> _Instructions to follow_
Nothing but the exact text of the entries should appear in your answer; pictures stay out.

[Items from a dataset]

####

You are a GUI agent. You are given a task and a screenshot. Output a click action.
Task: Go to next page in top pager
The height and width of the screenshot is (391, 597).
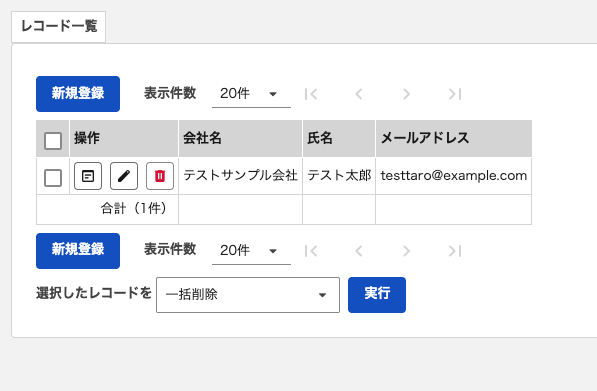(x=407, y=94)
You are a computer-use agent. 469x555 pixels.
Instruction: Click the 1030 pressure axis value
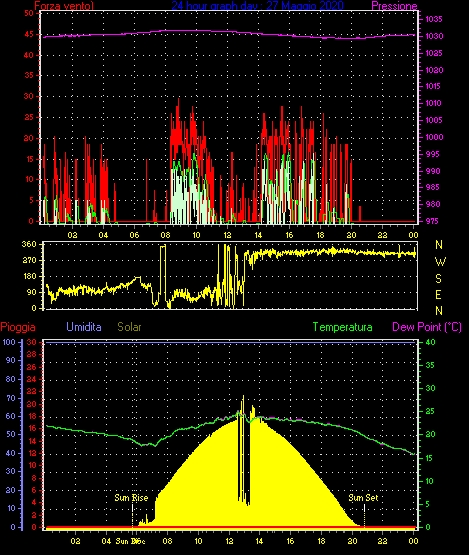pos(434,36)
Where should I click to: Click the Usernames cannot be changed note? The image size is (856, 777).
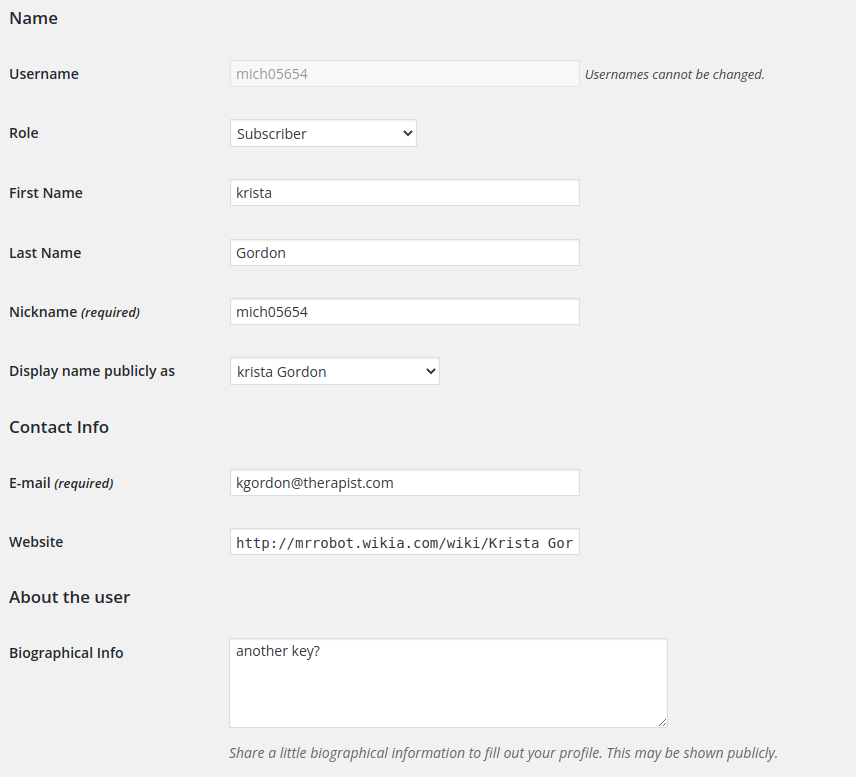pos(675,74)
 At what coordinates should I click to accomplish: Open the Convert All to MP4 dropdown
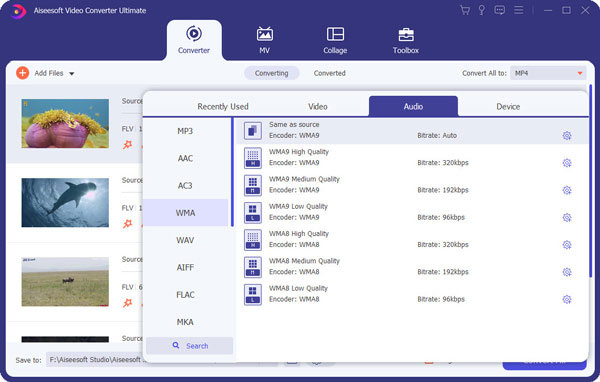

####

> _Response below_
You are a GUI agent. You are given a task and a screenshot. Output a click action.
Task: Go to next page in top pager
The height and width of the screenshot is (391, 597).
(x=407, y=94)
You are a computer-use agent. 469x555 pixels.
Instruction: Click the 1030 pressure axis value
pos(434,36)
Where should I click to: Click the Usernames cannot be changed note? The image size is (856, 777).
pos(675,74)
 At what coordinates should I click to accomplish: Open the Convert All to MP4 dropdown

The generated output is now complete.